'God bless you, Brierly!' said the captain, wringing his hand. 'God bless you!'

How I envied Bill, and would gladly have gone with him, but he—used to acting, knowing the lingo and the ways of the country, and how to comport himself—could alone perform the perilous task he undertook, knowing well, too, the while, that if he fell into the enemy's hands by being discovered, he would suffer a death as elaborately cruel as these barbarians could devise. He attired himself in a blue silk koortah, over a muslin shirt; a yellow-coloured chintz was wrapped round his shoulders; he wore a green turban and white cummerbund, or sash, in which he placed a brace of double-barrelled pistols carefully loaded. His face and neck to the shoulders and his hands to the wrists were coloured with lamp-black, the cork he used being dipped in oil to cause the colour to adhere; and thus disguised, he left the Residency, singing as he went—

'Sing hey, sing ho for the army O!
Sing hey for the fame of the army O!
A shilling a day is very fine pay,
Then buckle and away for the army O!'

And we watched him, as, after the heat of mid-day was past, he took, alone, the road that led to Kuttingee.

Three days passed, and as there was no sign of poor Bill coming back, we began to fear the worst—that 'the niggers' had discovered and cruelly killed him.

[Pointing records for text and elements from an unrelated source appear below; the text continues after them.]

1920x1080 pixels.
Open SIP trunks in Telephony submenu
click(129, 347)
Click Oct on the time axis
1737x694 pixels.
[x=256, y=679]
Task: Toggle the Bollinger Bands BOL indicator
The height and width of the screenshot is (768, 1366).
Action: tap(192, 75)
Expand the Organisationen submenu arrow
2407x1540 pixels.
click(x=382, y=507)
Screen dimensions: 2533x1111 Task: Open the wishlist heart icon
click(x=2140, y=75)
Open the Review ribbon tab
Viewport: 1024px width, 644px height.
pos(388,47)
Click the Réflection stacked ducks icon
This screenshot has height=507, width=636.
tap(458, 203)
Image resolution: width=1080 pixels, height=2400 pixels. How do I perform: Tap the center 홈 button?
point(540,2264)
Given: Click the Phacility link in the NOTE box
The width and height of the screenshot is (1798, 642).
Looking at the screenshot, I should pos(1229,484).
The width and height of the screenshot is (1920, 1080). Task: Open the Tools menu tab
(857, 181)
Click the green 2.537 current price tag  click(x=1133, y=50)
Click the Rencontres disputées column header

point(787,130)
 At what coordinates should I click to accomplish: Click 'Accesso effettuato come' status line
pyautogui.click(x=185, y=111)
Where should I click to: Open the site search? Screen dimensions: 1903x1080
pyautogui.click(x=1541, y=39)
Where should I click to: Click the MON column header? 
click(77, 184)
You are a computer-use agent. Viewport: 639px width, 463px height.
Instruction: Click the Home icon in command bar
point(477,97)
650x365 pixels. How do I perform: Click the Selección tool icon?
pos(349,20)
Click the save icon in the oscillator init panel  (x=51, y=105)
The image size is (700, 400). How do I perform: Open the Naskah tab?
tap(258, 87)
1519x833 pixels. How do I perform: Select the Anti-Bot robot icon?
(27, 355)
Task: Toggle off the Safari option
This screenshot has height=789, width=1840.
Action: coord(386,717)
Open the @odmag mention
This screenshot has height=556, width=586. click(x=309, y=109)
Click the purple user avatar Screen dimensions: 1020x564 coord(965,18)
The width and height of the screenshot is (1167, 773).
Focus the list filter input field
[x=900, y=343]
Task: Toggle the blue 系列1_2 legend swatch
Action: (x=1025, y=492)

After perils or risks that might be spun out into a volume, Bill got past the outposts and sentries of the rebels and found himself in Kuttingee—ostensibly a budmash—willing to serve, for money or mischief, Buktawur Sing, or anyone else. Riot and disorder seemed to prevail in every quarter, though for their own safety the rebel Sepoys maintained a kind of discipline, and had guards and sentries posted. On all hands were seen the plunder of villas and bungalows. In the bazaar, three European heads were hung in a bhoosa bag, or forage-net, and Bill looked at them with anxiety lest one might prove the head of her he had come to seek tidings of.

Three days were passed without progress being made; but on the third he succeeded beyond his expectation.

When loitering near the gate of the fort, which overlooked the town of Kuttingee, he jostled unexpectedly a Sepoy in the uniform of an officer, all save a huge green turban, who was about to enter the gate.

'Chullo Sahib!' (Come, sir!), the latter exclaimed angrily; 'what in the name of Jehannum are you about?'

Bill's heart leaped on finding himself face to face with Buktawur Sing, the commander of all the rascal multitude in the place!